Reação da deputada Júlia Zanatta

A deputada Júlia Zanatta, que defende publicamente a não obrigatoriedade da vacinação infantil contra a Covid-19, classificou a decisão do tribunal como um ato de “coerção estatal”.

“Vocês lembram daquele caso que eu expus da vacinação forçada de um bebê em Cunha Porã? O Tribunal de Justiça confirmou que não é permitido no ordenamento jurídico brasileiro a vacinação forçada. Mas não é para comemorar. O que o Tribunal decidiu foi aplicar restrições: tiraram a CNH e os passaportes dos pais. Isso tudo me parece absurdo”, afirmou a parlamentar em vídeo nas redes sociais.

A deputada também alertou para o que ela classificou como um cenário preocupante para o futuro: “Daqui a pouco você não terá acesso nem ao seu dinheiro porque decidiu não vacinar os seus filhos.
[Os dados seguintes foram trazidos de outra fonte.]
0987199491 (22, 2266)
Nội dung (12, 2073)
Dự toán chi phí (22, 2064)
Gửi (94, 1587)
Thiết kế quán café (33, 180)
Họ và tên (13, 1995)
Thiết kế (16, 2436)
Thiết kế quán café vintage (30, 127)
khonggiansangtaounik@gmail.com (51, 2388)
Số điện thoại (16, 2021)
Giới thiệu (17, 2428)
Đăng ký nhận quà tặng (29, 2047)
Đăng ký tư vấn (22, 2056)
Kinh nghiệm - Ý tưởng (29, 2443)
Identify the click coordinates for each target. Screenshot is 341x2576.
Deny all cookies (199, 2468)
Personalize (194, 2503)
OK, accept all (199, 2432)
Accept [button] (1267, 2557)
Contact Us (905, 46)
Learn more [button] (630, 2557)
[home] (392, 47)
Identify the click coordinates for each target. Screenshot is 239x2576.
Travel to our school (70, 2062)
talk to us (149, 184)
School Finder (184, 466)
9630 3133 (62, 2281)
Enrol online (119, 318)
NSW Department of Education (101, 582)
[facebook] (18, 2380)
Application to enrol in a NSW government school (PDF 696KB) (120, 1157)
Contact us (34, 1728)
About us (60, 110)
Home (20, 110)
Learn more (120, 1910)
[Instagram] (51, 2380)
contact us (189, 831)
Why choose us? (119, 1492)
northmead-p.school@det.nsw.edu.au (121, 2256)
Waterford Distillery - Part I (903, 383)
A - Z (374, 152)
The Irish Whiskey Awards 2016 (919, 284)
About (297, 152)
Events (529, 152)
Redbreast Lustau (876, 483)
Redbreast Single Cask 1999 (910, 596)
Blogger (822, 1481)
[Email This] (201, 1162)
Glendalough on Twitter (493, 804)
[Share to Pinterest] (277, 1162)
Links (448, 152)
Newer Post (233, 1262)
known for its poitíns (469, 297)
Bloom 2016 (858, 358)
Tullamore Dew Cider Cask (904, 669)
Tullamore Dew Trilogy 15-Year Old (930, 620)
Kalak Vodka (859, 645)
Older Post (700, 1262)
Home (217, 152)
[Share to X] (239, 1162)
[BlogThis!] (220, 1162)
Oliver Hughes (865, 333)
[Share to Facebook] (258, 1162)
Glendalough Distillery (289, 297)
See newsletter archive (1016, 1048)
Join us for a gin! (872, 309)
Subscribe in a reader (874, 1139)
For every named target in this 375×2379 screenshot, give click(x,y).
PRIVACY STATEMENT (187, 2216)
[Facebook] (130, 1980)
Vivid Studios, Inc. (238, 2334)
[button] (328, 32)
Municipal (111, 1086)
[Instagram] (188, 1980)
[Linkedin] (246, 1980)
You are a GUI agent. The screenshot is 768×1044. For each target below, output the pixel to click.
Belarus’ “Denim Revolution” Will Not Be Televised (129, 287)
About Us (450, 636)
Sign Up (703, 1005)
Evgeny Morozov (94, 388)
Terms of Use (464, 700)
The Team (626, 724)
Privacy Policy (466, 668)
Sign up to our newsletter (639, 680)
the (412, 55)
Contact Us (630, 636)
É assustador. Contem comigo nessa batalha”.

Zanatta ainda ressaltou: “Nós temos muito a avançar na questão legislativa de liberdades individuais. O poder público deve informar, incentivar sobre as vacinas, mas não deve de maneira alguma coagir”.

O que diz a decisão judicial

O TJSC manteve a obrigatoriedade da vacinação, mas afastou qualquer possibilidade de uso de força física para realização do ato. Os três desembargadores da 6ª Câmara de Direito Civil votaram de forma unânime pela suspensão dos documentos até que a vacinação da criança seja realizada.

A medida foi comunicada oficialmente à Polícia Federal e ao Detran-SC para cumprimento imediato.

Contexto nacional

A vacinação infantil contra a Covid-19 no Brasil é autorizada e recomendada pela Agência Nacional de Vigilância Sanitária (Anvisa) e pelo Ministério da Saúde. Contudo, segundo decisão do STF, a vacinação pode ser compulsória (com imposição de restrições), mas não forçada (com uso de agentes para aplicar a vacina à força).